Noting the recent sale of a Francis Bacon triptych for $142 million, Michael Wolff’s ’75 USA Today opinion piece linked high art prices to those who don’t want to be known for moving “an indecent amount of money,” including “drug lords, oligarchs, money launderers and international vulgarians.” Wolff is a columnist for USA Today and The Guardian.
The pain, drug addiction, and brain trauma suffered by a group of retired National Football League players is the topic of a new documentary web series for GQ.com directed by Isaac Solotaroff ’93. The series—Casualties of the Gridiron—presents new episodes every Tuesday and Thursday for four weeks.
Anne Tatlock ‘61 was honored at the New York Stage and Film’s Annual Winter Gala at the Plaza Hotel on Nov. 17 according to BroadwayWorld.com. Tatlock, is a renowned investment and finance expert, former chair of The Andrew W. Mellon Foundation, former Vassar College trustee, and passionate supporter of the arts.
Vassar President Catharine Hill offers insight into one the challenges of President Barack Obama's college-rating plan. Including graduates' earnings in a college's rating would penalize some institutions, she says in the Chronicle of Higher Education article.
Liz Gardner ’09 is the new public and interpretive programs specialist at The Davis Museum at Wellesley College, reported artdaily.org. Gardner received a bachelor’s degree in art history at Vassar with a concentration in American painting in the 19th and 20th centuries.

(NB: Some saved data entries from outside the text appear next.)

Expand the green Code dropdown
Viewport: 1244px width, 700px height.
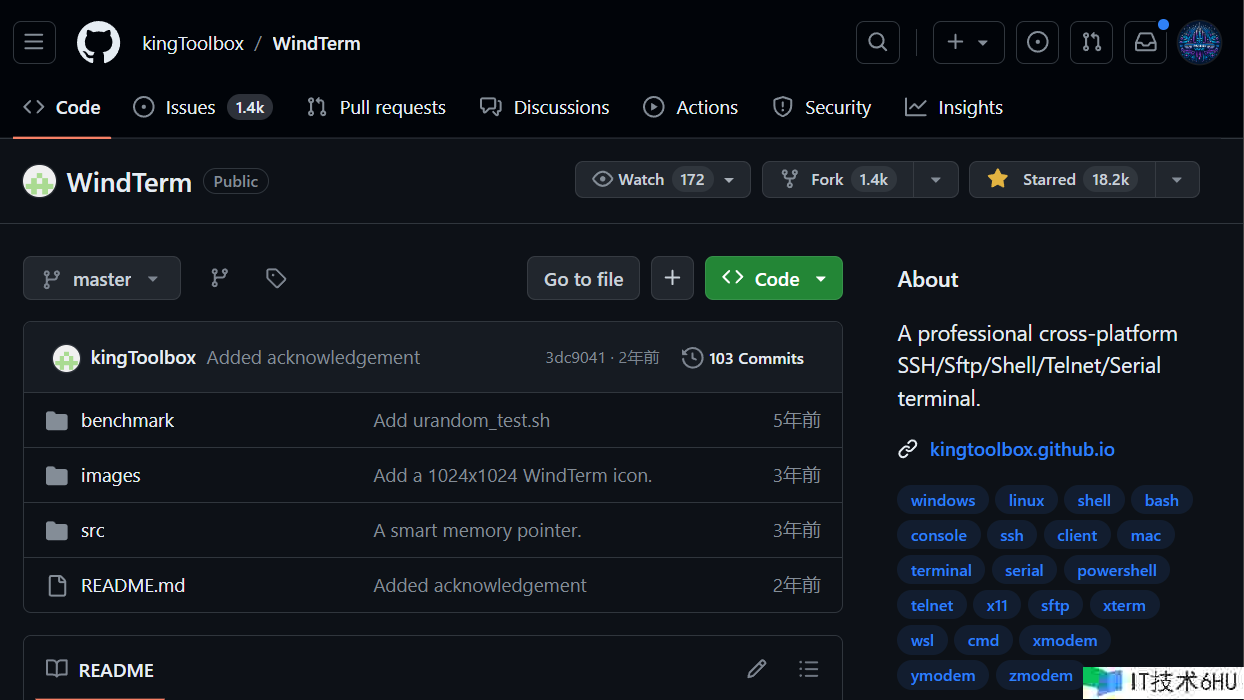click(x=774, y=279)
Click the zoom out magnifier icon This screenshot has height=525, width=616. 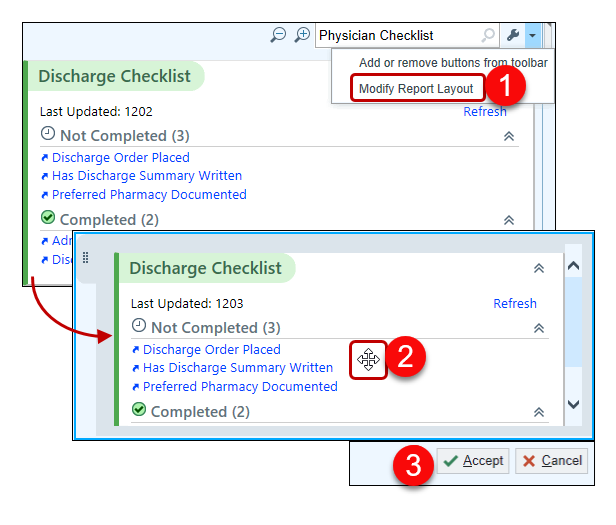pyautogui.click(x=278, y=35)
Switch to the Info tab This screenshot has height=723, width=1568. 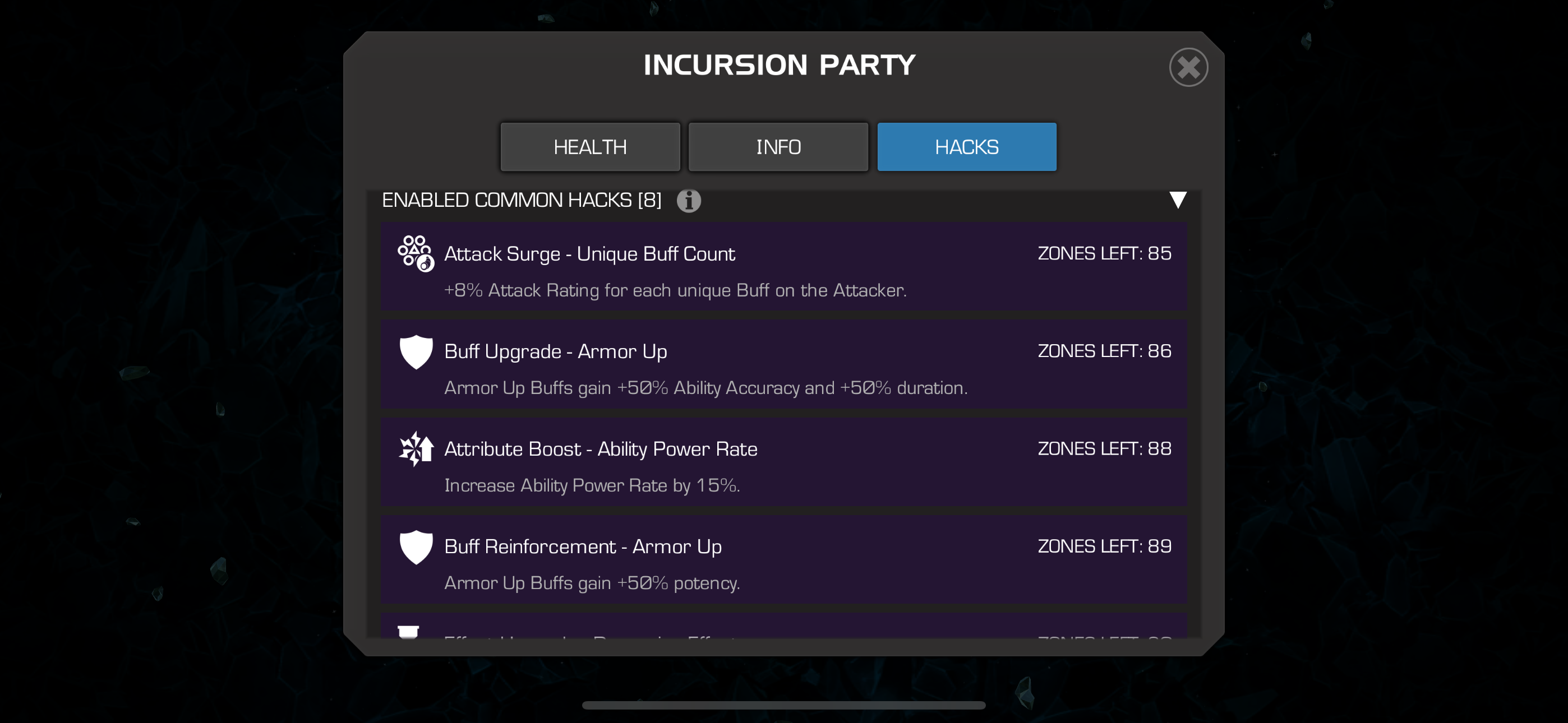[778, 147]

New Books in History interviewed Matthew Basso ’90 about his new book, Meet Joe Copper: Masculinity and Race on Montana’s World War II Home Front. The article includes a nearly hour-long audio interview with Basso. The book focuses on the men who were exempted from the draft because they worked in industries vital to the war effort.
Leonard Steinhorn ’77, an author and professor of communication at American University, published the article “The Tea Party Luddites,” on the Huffington Post. It includes a historical analogy for the modern Tea Party, as well as a comparative analysis of the opinions of Tea Party members and Millennials.
A Chronicle of Philanthropy article detailed the changing direction of funding by the Nathan Cummings Foundation, led by President and Chief Executive Officer Simon Greer ‘90. In the story, Greer talks about the two new focuses of the foundation’s grants—reducing income inequality and fighting climate change—as well as his history in social injustice organizations.
The Providence Journal published an article written by Dylan Molho ’13 about his work for the organization Swim Empowerment Rhode Island, which brings swimming skills to thousands of the state’s youngsters, mostly from the African American community. Molho is the organization’s project director.
Justin Long ‘00 was featured in a video short on Funny or Die. In the humorous short, Long’s character calls the World Hunger Group’s donations headquarters seeking to place an order for a tuna sandwich.
In its feature “101 Objects that Made America,” Smithsonian Magazine included the dark matter spectrograph used by astronomer Vera Rubin ’41, who pioneered work on rotating galaxies. The instrument gave humanity its first peek at distant spiral galaxies.
Long Division, the novel by Vassar College Associate Professor of English Kiese Laymon, was favorably reviewed in the Los Angeles Review of Books. In addition, Laymon, a contributing editor at Gawker, was named one of the 100 most influential African Americans in 2013 by The Root.
Spitball: The Literary Baseball Magazine reported that authors Lucas Mann ’08 and Michael Joyce, professor of English, have been nominated for the 2013 CASEY Award for Best Baseball Book of the Year. Mann wrote Class A: Baseball in the Middle of Everywhere, while Joyce wrote Going the Distance.
The work of Dr. Jeffrey C. Brenner ’90 was featured in the journal Population Health Management. Brenner was recently awarded a MacArthur Genus Award for his work addressing the needs of the chronically ill in impoverished communities.*
Salon.com published the article “America’s Angriest White Men: Up Close With Racism, Rage and Southern Supremacy,” by Michael Kimmel ’72. The piece was an excerpt from Kimmel’s book Angry White Men: American Masculinity at the End of an Era.
Vassar College Assistant Professor of Psychology Dara Greenwood published “Hear Me Roar! Kudrow’s Character Tackles Sexism, Head On,” in Psychology Today. The article offers an analysis of Lisa Kudrow’s ‘85 character, Congresswomen Josie Marcus, in the hit series Scandal.